It was actually part of a t-shirt design I did for my father-in-law after he finished the Chicago Marathon last year.  It was so hot that they cancelled the race and said the latter portion was a "fun run" and time didn't count anymore.  Naturally the t-shirt said "I survived the chicago marathon...  fun run my a**!"


----------



## Big Bully (Sep 30, 2008)

Fun run my ass.. That is totally what I would be saying.. hahaha


----------



## LaFoto (Sep 30, 2008)

We have a special forum for this kind of heavily manipulated digital photography, the Graphic Programmes and Photo Gallery, to where I have now moved your thread, Joe.


----------



## Kalikala (Oct 1, 2008)

Very awesome!  My favorite is the first one with the artist.  Has a very unique feel to it!


----------



## joethedestroyer (Oct 1, 2008)

oops, sorry about that.  My mistake.


----------



## will-jum (Oct 7, 2008)

Filters> Charcoal, hardly 'photoshop trickery'


----------



## joethedestroyer (Oct 7, 2008)

Try filters>charcoal and see what crap you get back.  No, there was duplicate layer, desaturation, duplicate layer, color inversion, some different blending modes between the 3 layers, and THEN a minimize filter.  

If you don't have anything useful to say and are going to be a douchebag, just don't post.


----------



## joethedestroyer (Oct 7, 2008)

this is what you get with just a charcoal filter.  I never said what I did was complicated, but it required a little more know-how than tweaking the filter menu.


----------



## youbetcha1018 (Oct 7, 2008)

I like your works. They are way too cool... I like the 2nd and the 7th photos they really caught my attention. Nice job!:thumbup:


----------



## mcnewby (Oct 8, 2008)

These are really nice.  If you remember how you did them or where the YouTube video you mentioned is at please post them.


----------



## SrBiscuit (Oct 9, 2008)

this is a series of filter based manipulation used to change the photos.
im sorry, but im not a fan of the way they look. i really dislike those "artistic" filters in PS...dry brush, paint daubs, charcoal, crosshatch....ugh...

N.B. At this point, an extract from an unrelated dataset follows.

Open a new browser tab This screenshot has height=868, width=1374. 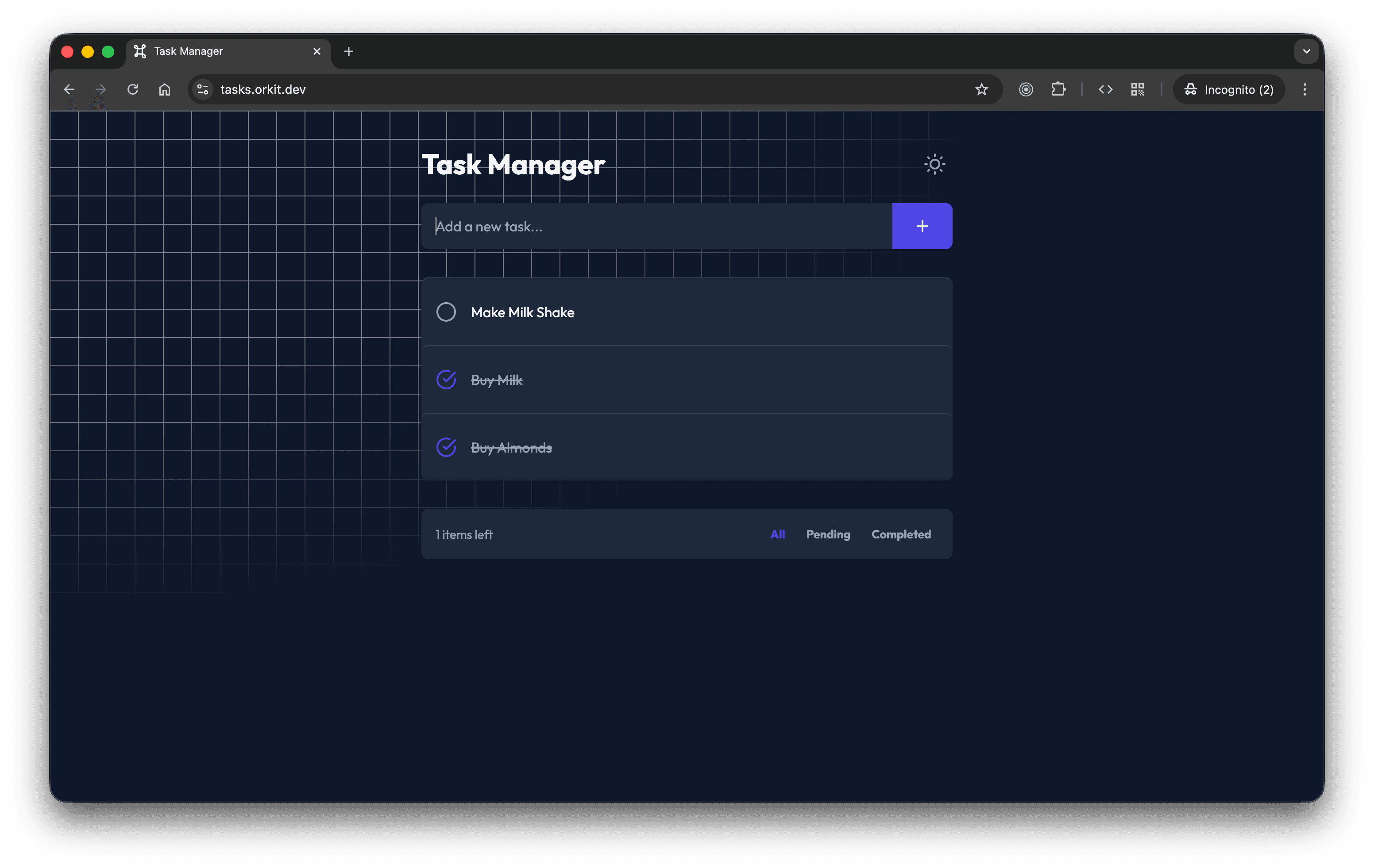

i view those filters like i do clipart...poor substitutes for creativity.

but on a positive...
please post the original images...i'd love to see those...looks like you've got some great photos there! :thumbup:

sorry if i seem brutal, but as a graphic designer, manipulating photos everyday, these filters have always sorta been on my $hitlist. so honestly, it;s more the filters than it is your work, the technique was implemented well, and im sure the original photos are great.


----------



## pictureme (Oct 9, 2008)

Cool pictures


----------



## mcnewby (Oct 9, 2008)

SrBiscuit said:


> this is a series of filter based manipulation used to change the photos.
> im sorry, but im not a fan of the way they look. i really dislike those "artistic" filters in PS...dry brush, paint daubs, charcoal, crosshatch....ugh...
> 
> i view those filters like i do clipart...poor substitutes for creativity.
> ...


 
Opinions are like arses, everybody has one.  I like the sketch technique, as a photographer that does not manipulate other peoples photos it gives the meaning behind the photo an interesting take.  

Also, joethedestroyer, I found a review of a program called Sketch 7 (http://akvis.com) in Photoshop User (this month) which sounds like it does what you've done to these photos.  The only catch is that its $72 whereas if you happen to remember how you made the sketches that would be only the cost of learning how to do it..


----------